ISTANBUL: Turkish President Recep Tayyip Erdogan dismissed a US proposal to broker a ceasefire in northern Syria and said he was not worried over US sanctions, in comments published in Turkish media Wednesday.
He also said the Syrian army's entry into the flashpoint northern Syrian city of Manbij was not a "very negative" development for his country as long as the region is cleared of Syrian Kurdish fighters.
"They tell us 'to declare a ceasefire'. We can never declare a ceasefire," Erdogan told journalists on a flight back from Azerbaijan, in comments published by the Hurriyet daily.
US Vice President Mike Pence and Secretary of State Mike Pompeo will travel Wednesday to Ankara to press Turkey to halt its offensive against Syrian Kurdish fighters, President Donald Trump said Tuesday.
Pence's office released a separate statement adding that he would "voice the United States' commitment to reach an immediate ceasefire and the conditions for a negotiated settlement."
"It is not possible for us to declare a ceasefire" until Turkey clears the "terror organisation" from its border, Erdogan said, referring to the Kurdish forces.
Pence is due to meet Erdogan on Thursday, the US statement added, to reiterate Trump's commitment to impose "punishing economic sanctions" on Turkey until a resolution is reached.
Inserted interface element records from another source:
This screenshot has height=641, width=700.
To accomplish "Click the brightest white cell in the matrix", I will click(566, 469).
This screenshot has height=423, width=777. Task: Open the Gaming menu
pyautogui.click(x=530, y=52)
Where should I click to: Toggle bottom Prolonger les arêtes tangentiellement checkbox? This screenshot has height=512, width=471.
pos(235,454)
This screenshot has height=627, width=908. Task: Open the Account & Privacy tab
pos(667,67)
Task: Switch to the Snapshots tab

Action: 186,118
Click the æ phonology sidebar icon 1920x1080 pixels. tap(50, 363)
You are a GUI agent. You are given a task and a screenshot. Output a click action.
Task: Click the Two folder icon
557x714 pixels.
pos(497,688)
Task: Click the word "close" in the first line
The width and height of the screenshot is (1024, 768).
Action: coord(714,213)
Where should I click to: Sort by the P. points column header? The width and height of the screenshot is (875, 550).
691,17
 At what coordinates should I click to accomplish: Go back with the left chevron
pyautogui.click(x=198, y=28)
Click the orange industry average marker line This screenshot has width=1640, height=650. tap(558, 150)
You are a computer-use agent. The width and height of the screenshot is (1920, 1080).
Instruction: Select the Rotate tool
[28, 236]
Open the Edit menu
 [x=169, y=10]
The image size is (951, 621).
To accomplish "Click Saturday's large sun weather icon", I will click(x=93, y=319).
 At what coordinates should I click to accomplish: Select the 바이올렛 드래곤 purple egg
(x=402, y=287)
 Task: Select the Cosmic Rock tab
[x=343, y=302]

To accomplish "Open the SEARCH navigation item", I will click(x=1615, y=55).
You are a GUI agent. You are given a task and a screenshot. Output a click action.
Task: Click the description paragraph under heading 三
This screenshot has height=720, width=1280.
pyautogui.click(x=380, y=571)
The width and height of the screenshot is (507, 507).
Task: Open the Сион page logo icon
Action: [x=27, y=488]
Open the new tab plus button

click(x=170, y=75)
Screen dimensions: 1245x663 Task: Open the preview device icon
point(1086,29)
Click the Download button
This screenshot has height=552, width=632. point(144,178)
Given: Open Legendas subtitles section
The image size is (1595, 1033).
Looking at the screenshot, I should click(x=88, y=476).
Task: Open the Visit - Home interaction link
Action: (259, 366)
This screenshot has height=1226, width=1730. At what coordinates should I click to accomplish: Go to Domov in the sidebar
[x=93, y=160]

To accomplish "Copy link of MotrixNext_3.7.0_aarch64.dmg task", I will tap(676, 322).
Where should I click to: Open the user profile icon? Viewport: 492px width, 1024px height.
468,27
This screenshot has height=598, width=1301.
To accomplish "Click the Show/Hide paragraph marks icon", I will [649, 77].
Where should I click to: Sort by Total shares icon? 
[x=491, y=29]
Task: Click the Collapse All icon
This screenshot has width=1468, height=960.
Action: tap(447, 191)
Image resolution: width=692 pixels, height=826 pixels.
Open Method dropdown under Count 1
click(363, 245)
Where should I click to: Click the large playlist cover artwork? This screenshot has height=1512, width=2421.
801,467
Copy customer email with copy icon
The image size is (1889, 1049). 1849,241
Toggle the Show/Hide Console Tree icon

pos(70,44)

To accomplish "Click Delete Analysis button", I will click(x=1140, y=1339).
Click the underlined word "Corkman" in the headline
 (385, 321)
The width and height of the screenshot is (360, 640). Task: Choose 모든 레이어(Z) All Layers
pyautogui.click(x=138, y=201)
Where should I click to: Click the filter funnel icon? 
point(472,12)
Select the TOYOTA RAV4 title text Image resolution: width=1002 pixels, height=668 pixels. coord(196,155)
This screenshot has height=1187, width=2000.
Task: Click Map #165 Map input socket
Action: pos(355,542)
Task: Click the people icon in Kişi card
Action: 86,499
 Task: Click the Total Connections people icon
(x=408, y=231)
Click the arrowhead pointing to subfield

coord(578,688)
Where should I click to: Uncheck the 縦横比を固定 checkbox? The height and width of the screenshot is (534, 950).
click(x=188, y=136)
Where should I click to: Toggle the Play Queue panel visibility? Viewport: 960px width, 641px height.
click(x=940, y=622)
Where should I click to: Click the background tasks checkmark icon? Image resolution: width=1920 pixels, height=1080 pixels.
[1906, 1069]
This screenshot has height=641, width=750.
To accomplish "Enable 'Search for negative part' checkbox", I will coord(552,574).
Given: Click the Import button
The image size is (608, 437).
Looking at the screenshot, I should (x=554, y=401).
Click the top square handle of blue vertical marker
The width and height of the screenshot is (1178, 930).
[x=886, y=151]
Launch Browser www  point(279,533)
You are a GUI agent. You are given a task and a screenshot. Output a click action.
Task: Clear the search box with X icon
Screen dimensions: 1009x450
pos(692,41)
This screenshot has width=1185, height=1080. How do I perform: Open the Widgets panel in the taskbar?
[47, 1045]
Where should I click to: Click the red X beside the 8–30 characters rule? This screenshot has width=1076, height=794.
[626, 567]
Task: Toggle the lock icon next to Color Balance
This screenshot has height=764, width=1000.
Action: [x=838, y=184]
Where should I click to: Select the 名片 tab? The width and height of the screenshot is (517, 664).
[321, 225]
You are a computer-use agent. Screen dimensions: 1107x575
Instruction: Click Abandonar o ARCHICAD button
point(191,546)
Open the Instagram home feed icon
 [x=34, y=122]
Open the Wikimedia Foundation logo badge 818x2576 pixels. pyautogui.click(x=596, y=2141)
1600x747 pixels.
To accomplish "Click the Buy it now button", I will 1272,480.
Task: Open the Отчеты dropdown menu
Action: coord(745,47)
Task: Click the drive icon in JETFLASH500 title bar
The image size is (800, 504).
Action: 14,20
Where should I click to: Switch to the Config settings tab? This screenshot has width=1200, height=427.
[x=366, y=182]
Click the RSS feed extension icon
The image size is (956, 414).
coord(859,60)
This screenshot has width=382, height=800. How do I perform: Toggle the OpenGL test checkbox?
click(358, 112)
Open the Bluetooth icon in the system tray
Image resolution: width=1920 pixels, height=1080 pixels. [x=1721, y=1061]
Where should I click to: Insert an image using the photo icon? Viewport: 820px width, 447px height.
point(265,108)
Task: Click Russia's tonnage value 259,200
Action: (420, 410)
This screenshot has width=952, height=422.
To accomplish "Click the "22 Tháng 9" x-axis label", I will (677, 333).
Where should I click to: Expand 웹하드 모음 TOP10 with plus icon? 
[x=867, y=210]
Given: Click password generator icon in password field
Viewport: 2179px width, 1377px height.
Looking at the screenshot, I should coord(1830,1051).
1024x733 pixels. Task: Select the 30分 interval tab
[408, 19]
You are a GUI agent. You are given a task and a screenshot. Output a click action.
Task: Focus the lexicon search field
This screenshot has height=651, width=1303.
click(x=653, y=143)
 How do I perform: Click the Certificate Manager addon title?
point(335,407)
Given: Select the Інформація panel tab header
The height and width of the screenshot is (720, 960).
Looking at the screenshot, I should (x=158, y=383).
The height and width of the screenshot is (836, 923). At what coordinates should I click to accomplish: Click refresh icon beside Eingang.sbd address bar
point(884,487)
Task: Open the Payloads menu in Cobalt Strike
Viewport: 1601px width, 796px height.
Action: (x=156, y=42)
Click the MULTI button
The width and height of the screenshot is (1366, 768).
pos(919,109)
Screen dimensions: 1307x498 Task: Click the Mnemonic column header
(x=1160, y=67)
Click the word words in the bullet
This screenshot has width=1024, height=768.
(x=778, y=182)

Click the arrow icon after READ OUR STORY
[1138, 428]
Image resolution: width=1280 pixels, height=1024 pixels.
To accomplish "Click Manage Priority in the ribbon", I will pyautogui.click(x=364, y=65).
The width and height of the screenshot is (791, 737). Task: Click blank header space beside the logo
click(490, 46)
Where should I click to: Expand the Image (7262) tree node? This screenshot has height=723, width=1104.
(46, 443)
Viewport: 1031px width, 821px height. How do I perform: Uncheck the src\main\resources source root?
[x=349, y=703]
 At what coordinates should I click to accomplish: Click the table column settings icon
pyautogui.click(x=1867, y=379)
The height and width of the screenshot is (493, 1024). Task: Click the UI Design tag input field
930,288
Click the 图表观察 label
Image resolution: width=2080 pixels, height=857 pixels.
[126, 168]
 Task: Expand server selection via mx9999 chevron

"They are pressuring us to halt the operation. We have a clear target. We are not worried about the sanctions," Erdogan said.
The Turkish leader also said the Syrian army taking control of Manbij was not a big problem for Ankara.
"The regime's entry into Manbij is not a very, very negative (development) to me. Why? Because it is their own land," he said, adding that what mattered for Turkey was the removal of Kurdish militants.
Turkey, a vocal opponent of Syrian President Bashar al-Assad, backs rebels fighting for his ouster.
Erdogan told Russian President Vladimir Putin in a phone call late Tuesday that Turkey's operation would contribute to the protection of Syria's territorial integrity as well as efforts to fight terror, according to the Turkish presidency.